TASK GOAL - Write out the entries below in full, exactly as given.

Stored data:
————————

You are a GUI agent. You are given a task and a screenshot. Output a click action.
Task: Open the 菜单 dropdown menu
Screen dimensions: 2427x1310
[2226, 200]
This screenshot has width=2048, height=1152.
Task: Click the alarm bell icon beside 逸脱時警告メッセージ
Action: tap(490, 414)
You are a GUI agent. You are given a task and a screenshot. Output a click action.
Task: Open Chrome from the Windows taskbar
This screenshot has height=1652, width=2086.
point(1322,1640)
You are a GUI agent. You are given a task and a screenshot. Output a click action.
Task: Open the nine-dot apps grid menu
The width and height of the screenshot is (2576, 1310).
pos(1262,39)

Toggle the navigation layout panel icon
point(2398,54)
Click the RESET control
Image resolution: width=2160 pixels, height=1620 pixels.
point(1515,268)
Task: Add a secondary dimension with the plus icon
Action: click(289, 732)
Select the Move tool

————————

FINISHED EXERCISE -
You are a GUI agent. You are given a task and a screenshot. Output a click action.
Task: Open the 菜单 dropdown menu
Screen dimensions: 2427x1310
[2226, 200]
This screenshot has width=2048, height=1152.
Task: Click the alarm bell icon beside 逸脱時警告メッセージ
Action: tap(490, 414)
You are a GUI agent. You are given a task and a screenshot. Output a click action.
Task: Open Chrome from the Windows taskbar
This screenshot has height=1652, width=2086.
point(1322,1640)
You are a GUI agent. You are given a task and a screenshot. Output a click action.
Task: Open the nine-dot apps grid menu
The width and height of the screenshot is (2576, 1310).
pos(1262,39)

Toggle the navigation layout panel icon
point(2398,54)
Click the RESET control
Image resolution: width=2160 pixels, height=1620 pixels.
point(1515,268)
Task: Add a secondary dimension with the plus icon
Action: click(289, 732)
Select the Move tool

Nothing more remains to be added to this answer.